Question

Calculate the emf of the cell in which of the following reaction takes place:
$\text{Ni}\left( \text{s} \right)+2\text{A}{{\text{g}}^{+}}\left( 0.002\text{M} \right)\xrightarrow{{}}\text{N}{{\text{i}}^{2+}}\left( 0.160\text{M} \right)+2\text{Ag}\left( \text{s} \right)$
Given that ${{\text{E}}^{\circ }}=1.05\ \text{V}$
A. $0.73\ \text{V}$
B. $0.91\ \text{V}$
C. $0.62\ \text{V}$
D. $0.34\ \text{V}$

Answer 1

Hint: The emf of the cell can be calculated using Nernst equation.
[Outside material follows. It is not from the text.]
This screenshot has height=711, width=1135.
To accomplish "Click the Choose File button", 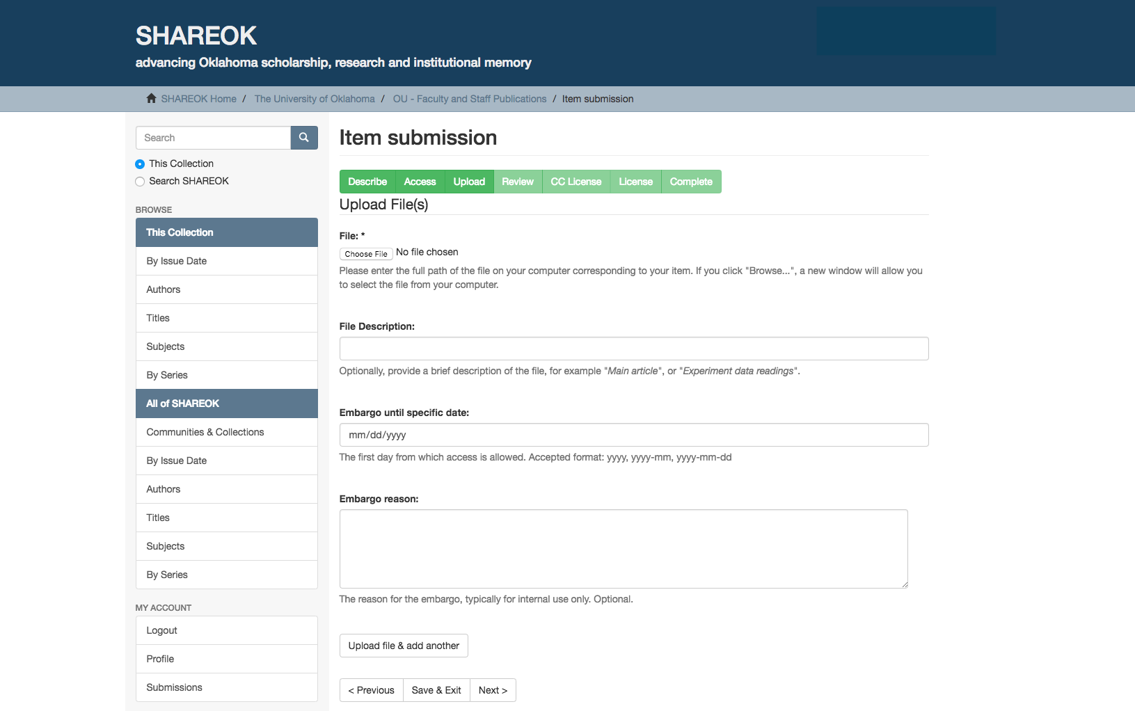I will click(x=366, y=254).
Determine the number of electrons transferred and the reaction constant is determined as concentrations of products divided by the concentrations of reactants.
Formula Used:
${{\text{E}}_{\text{cell}}}={{\text{E}}^{\circ }}-\dfrac{0.0591}{n}\log {{Q}_{C}}$

Complete answer:
Nernst equation is used to determine the cell potential during the non-standard state. It can be mathematically written as,
${{\text{E}}_{\text{cell}}}={{\text{E}}^{\circ }}-\dfrac{0.0591}{n}\log {{Q}_{C}}$
Here, ${{\text{E}}_{\text{cell}}}$ is the cell potential, ${{\text{E}}^{\circ }}$ is the cell potential at standard state conditions, $n$ is the number of electrons transferred and ${{Q}_{C}}$ is the reaction quotient.
The cell reaction given is,
$\text{Ni}\left( \text{s} \right)+2\text{A}{{\text{g}}^{+}}\left( 0.002\text{M} \right)\xrightarrow{{}}\text{N}{{\text{i}}^{2+}}\left( 0.160\text{M} \right)+2\text{Ag}\left( \text{s} \right)$
From the above cell reaction, we can see that 2 electrons are transferred. Thus, $n=2$.
The reaction quotient ${{Q}_{C}}$ can be calculated by dividing the concentration of the product with the concentration of reactants. This can be seen as,
${{Q}_{C}}=\dfrac{\left[ \text{N}{{\text{i}}^{2+}} \right]}{{{\left[ \text{A}{{\text{g}}^{+}} \right]}^{2}}}$
Thus, the Nernst equation now becomes,
${{\text{E}}_{\text{cell}}}={{\text{E}}^{\circ }}-\dfrac{0.0591}{n}\log \dfrac{\left[ \text{N}{{\text{i}}^{2+}} \right]}{{{\left[ \text{A}{{\text{g}}^{+}} \right]}^{2}}}$
The cell equation mentioned in the question gives $\left[ \text{N}{{\text{i}}^{2+}} \right]=0.160\text{M}$, $\left[ \text{A}{{\text{g}}^{+}} \right]=0.002\text{M}$ and ${{\text{E}}^{\circ }}=1.05\ \text{V}$ . Now, substitute all the obtained values in the Nernst equation and calculate the cell potential. This gives,
$\begin{align}
  & {{\text{E}}_{\text{cell}}}={{\text{E}}^{\circ }}-\dfrac{0.0591}{n}\log \dfrac{\left[ \text{N}{{\text{i}}^{2+}} \right]}{{{\left[ \text{A}{{\text{g}}^{+}} \right]}^{2}}} \\
 & =1.05-\dfrac{0.0591}{2}\log \dfrac{0.160}{{{\left( 0.002 \right)}^{2}}} \\
 & =1.05-0.02955\log \left( 4\times {{10}^{4}} \right) \\
 & =0.91\ \text{V}
\end{align}$

Thus, the correct option is (B).

Note:
Correctly determine the number of electrons transferred. Correctly determine the value of logarithmic of the reaction quotient as using natural log can lead to different results. Determine the reaction coefficient as it is obtained as the division of concentration of product with the concentration of reactants.